» Quoted text

We have learned how to draw many animals so far, dogs, cats, even dragons, but now it’s time to tackle the real dragons—lizards! They’re obviously very different from mammals physically, and they have many special features that can be used in creature design. We’ll be looking into common characteristics of lizards, as well as special features of Komodo Dragons, Sand Lizards, Green Iguanas, Leopard Geckos, Bearded Dragons, and Flap-necked Chameleons.
Basic Lizard Anatomy
There’s a whole group of various animals hidden under the common name “lizards”, but they all follow a specific rhythm when it comes to the skeleton:
- They have a long body with head transitioning smoothly into the neck, and the neck transitioning smoothly into the chest.
- The tail is very long, at least as long as the rest of the body. Some lizards (not all!) can lose the tail when in danger and later grow it back.
- The limbs are anatomically bent outwards from the body, so the lizards sway a lot when walking.
- The feet are mostly plantigrade (fully on the ground).
- The body is kept very low over the ground most of the time.

» Information provided

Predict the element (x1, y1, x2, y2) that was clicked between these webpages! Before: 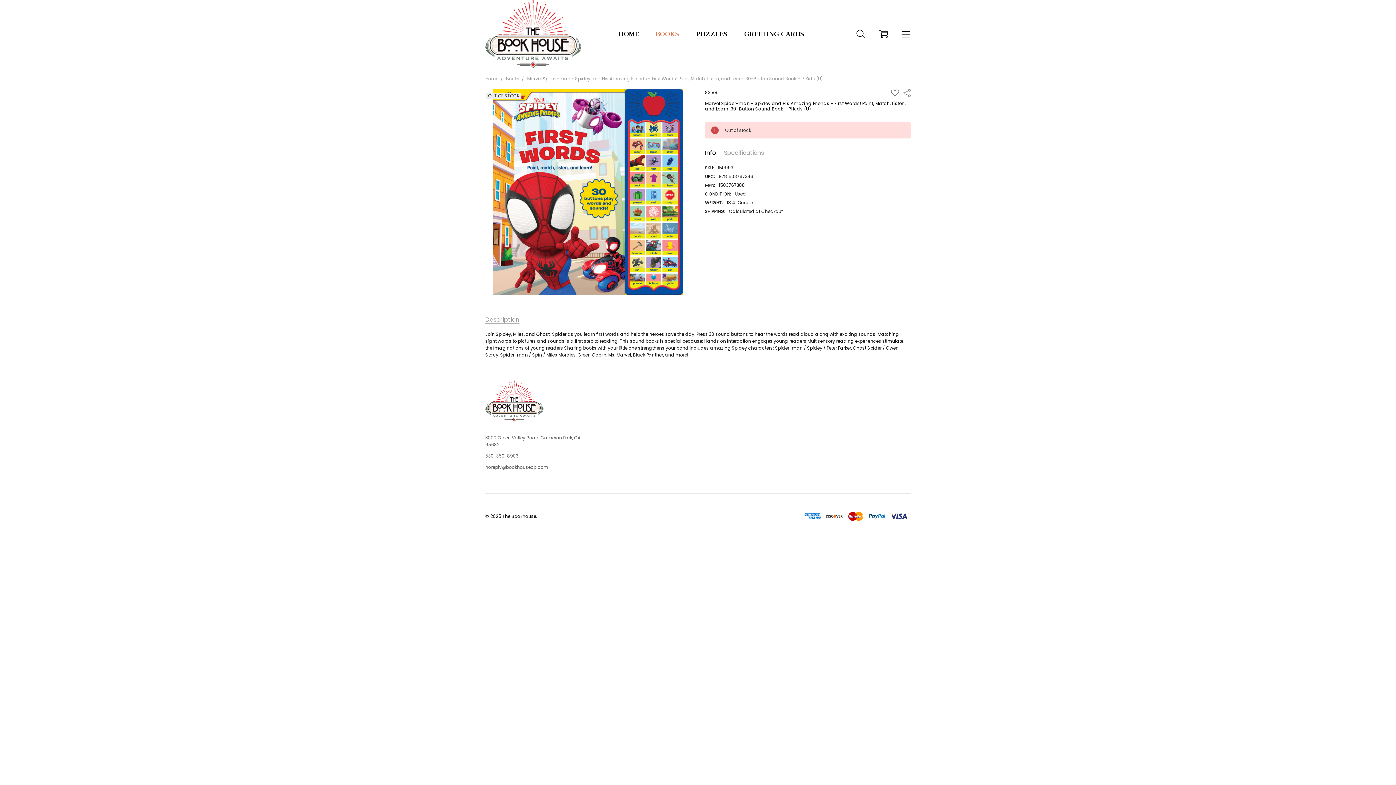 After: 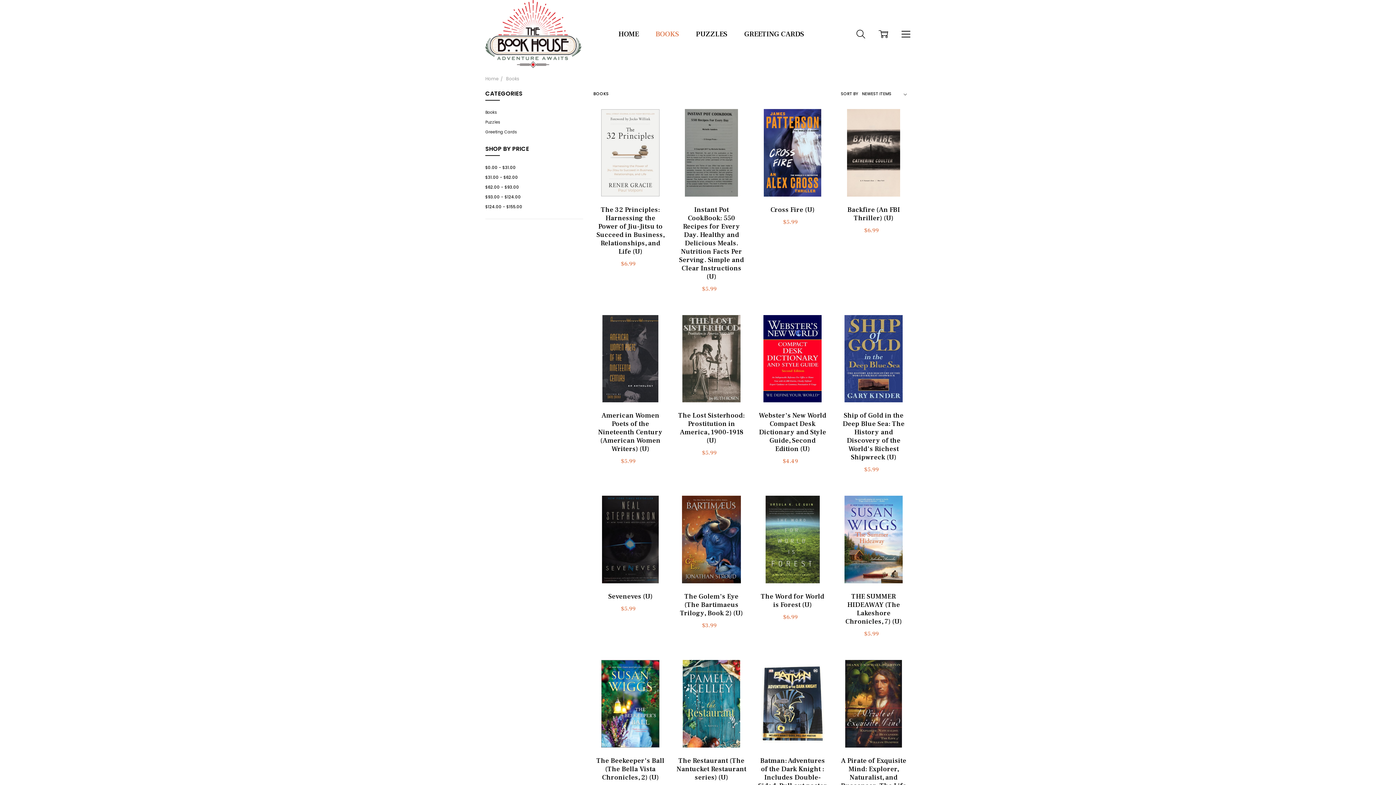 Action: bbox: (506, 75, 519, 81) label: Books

» What this exercise asks
**1)** In the lizard drawing guide, how long is a lizard's tail?
**2)** Continue the lizard drawing guide after its last line.

» Answer list
**1)** At least as long as the rest of the body.

**2)**
Let’s fill this basic skeleton with the basic body masses now. First, the chest. It’s very long!
Add the shoulder blades. They’re different than mammals’, but we can draw them similarly for the simplicity’s sake.
Add the arms and the thighs. Keep them turned away from the body.
Add the feet.
Connect the feet with the upper limbs by adding the forearms and calves. They’re rather thin and very simple in shape.
Outline the body to add the neck and tail. The whole body should look like one long element.
How to Draw Lizard Feet
Lizard species vary a lot, but their feet follow a common scheme:
- Both front and hind paws have five toes.
- The hind paws have a long “outer thumb” that they can spread far from the foot.
- The claws are long and curved.
- The toes are very thin and flexible, and each of them seems to posses a life of its own.
Let’s draw sample lizard feet step by step now. Start with a “wire base” of the paws.
The toes get merged into a thicker base, so you can draw this base to define the width of the foot.
Turn these bases into 3D forms. If you need help, check How to Draw from Imagination: Freehand Perspective and Drawing in 3D. Basically, you need to define the sides of the bases.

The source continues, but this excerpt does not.